▶ _TRECHO DO DOCUMENTO_:
Por mais que o saudoso professor Ricardo Salles tenha estudado, debatido, divulgado suas obras, por mais que tenha questionado a versão das classes dominantes sobre o passado brasileiro, qual é o impacto de sua discussão diante do poder discursivo de um canal de televisão? Vejamos a propaganda de uma novela da Rede Globo, denominada “Nos tempos do Imperador”:


"O personagem de Dom Pedro II foi pensado de uma maneira progressista, o viajante imperador, querido pelo povo, buscava ampliar os horizontes da população investindo na educação do país, além de se envolver com questões importantes no desenvolvimento da economia. O autor Alessandro Marson ressalta que a novela tem uma mensagem de que é possível promover ações positivas e usar o poder pensando mais no coletivo, e Thereza Falcão focou no fato de “Nos Tempos do Imperador" ser uma grande inspiração pela coragem dos personagens". (Site do Portal Globo: https://gshow.globo.com/TV-Liberal/noticia/nos-tempos-do-imperador-conheca-um-pouco-sobre-a-trama-e-curiosidades-historicas-da-nova-novela-das-seis.ghtml)





"Dom Pedro II (Selton Mello) fica dividido entre o amor pela condessa de Barral (Mariana Ximenes) e o casamento com a imperatriz Teresa Cristina (Letícia Sabatella) em Nos Tempos do Imperador - TV Liberal" — Foto TV Globo João Miguel


Por mais que as associações de História, nacional e regionais, por mais que os/as colegas professores trabalhem em suas produções acadêmicas, ou voltadas para um público mais amplo, ou nas salas de aulas pelo país afora, a arena do debate público sobre as questões nacionais é desigual: as questões são debatidas com uma forma desproporcional. E isso não apenas em questões históricas que repercutem no nosso tempo, mas nas outras questões públicas: soberania, custo de vida, direitos trabalhistas e sociais, direito à diversidade, moradia, educação e tantos outros. Por mais que nossos colegas da área de História façam “lives”, “podcasts”, programas em canais do Youtube, a luta é desigual, injusta e muitas vezes sufocada pelos interesses do grande capital, da mídia empresarial, dos interesses políticos da Direita que atualmente está no poder.

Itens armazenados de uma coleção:

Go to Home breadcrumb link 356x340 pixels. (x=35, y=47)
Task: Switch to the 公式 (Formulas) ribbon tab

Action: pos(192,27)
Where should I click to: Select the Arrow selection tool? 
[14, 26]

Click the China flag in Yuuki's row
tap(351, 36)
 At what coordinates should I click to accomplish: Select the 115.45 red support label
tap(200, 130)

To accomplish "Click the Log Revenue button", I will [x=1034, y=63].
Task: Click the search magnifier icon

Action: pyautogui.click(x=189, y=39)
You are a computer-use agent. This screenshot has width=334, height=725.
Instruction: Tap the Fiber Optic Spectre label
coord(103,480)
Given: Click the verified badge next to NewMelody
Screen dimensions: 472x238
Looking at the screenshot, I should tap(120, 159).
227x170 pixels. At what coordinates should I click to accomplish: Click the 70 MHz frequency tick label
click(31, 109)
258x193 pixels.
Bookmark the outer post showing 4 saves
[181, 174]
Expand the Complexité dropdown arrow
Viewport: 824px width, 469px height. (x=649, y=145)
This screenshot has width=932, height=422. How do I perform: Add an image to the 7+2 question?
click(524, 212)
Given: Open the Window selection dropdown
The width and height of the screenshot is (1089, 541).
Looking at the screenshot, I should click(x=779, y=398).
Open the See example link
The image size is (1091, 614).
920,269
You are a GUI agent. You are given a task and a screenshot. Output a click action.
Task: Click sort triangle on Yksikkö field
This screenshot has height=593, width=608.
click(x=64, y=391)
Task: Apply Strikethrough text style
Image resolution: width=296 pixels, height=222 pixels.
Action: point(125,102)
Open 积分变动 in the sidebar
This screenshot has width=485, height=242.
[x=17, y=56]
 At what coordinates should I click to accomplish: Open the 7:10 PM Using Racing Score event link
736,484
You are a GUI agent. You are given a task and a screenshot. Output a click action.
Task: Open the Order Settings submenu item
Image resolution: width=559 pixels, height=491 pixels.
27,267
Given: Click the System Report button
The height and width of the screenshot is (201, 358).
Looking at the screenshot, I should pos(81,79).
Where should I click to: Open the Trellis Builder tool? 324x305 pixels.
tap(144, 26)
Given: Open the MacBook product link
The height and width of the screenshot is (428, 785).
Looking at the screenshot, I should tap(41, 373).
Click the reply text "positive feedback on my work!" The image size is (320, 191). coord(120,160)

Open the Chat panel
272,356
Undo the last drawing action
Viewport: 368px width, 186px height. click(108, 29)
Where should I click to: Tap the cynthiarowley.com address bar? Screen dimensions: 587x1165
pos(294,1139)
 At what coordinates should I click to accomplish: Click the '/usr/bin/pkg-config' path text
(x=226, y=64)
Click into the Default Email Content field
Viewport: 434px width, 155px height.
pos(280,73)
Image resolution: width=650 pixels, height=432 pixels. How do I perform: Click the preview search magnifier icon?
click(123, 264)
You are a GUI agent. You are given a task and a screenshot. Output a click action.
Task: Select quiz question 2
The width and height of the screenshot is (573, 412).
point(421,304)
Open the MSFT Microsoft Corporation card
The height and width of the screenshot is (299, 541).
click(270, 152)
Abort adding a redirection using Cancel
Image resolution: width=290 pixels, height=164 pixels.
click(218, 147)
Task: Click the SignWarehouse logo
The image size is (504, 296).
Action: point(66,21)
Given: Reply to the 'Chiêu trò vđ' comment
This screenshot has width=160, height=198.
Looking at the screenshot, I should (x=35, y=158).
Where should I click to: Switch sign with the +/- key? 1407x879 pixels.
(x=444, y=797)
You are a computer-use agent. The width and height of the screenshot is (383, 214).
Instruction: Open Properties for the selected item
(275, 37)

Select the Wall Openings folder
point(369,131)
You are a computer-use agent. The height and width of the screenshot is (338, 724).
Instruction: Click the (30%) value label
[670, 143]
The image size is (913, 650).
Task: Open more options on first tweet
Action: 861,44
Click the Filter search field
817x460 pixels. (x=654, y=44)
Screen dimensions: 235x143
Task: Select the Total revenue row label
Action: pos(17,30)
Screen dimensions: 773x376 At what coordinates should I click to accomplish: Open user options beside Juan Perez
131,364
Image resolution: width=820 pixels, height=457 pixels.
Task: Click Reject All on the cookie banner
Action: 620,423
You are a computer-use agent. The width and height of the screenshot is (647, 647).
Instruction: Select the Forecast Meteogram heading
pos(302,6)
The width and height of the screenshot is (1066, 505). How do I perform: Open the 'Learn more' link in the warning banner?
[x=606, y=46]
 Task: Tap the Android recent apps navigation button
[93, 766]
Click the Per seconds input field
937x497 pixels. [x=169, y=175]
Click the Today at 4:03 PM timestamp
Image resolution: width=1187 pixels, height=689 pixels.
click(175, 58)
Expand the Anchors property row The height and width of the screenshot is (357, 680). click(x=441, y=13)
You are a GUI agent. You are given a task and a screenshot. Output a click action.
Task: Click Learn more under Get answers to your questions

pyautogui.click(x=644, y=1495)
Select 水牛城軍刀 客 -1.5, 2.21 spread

▶ _AÇÃO NECESSÁRIA 1_: Indique se cada afirmação concorda com o texto sobre o debate público da História: (a) a novela citada é da Rede Globo; (b) Alessandro Marson é apresentado como historiador; (c) a moradia aparece entre as questões públicas mencionadas. Responda sim ou não e cite as palavras do texto que decidem cada caso.
▶ _AÇÃO NECESSÁRIA 2_: Enumere todas as questões públicas que o texto sobre o debate público da História nomeia além das questões históricas.
▶ _AÇÃO NECESSÁRIA 3_: Prossiga o texto sobre o debate público da História a partir da última frase apresentada.

▶ _RESULTADO DO EXERCÍCIO 1_:
(a) Sim: "uma novela da Rede Globo, denominada “Nos tempos do Imperador”".
(b) Não: "O autor Alessandro Marson".
(c) Sim: "soberania, custo de vida, direitos trabalhistas e sociais, direito à diversidade, moradia, educação e tantos outros".

▶ _RESULTADO DO EXERCÍCIO 2_: Soberania, custo de vida, direitos trabalhistas e sociais, direito à diversidade, moradia e educação.

▶ _RESULTADO DO EXERCÍCIO 3_:
Em nome de uma suposta “Famíla, Deus, Tradição e Propriedade”, ocorre a aliança dos setores mais reacionários do Brasil com os grupos liberais, defensores das privatizações, da retirada de direitos previdenciários e trabalhistas, do entreguismo mais abjeto das riquezas nacionais. Apesar da pauta de costumes colocá-los em posições antagônicas, na verdade, a aliança no que diz respeito ao desmonte de um mínimo de soberania nacional e de cidadania continuam a todo vapor, mesmo que parte da Esquerda brasileira tampe os olhos e ouvidos para isso e fique na defesa do “Estado Democrático de Direito” ou de “políticas públicas” que apenas aliviam alguns sintomas dos problemas reais do povo brasileiro. E assim, não trave a discussão que deve ser feita, não confronte certas posições, inclusive históricas.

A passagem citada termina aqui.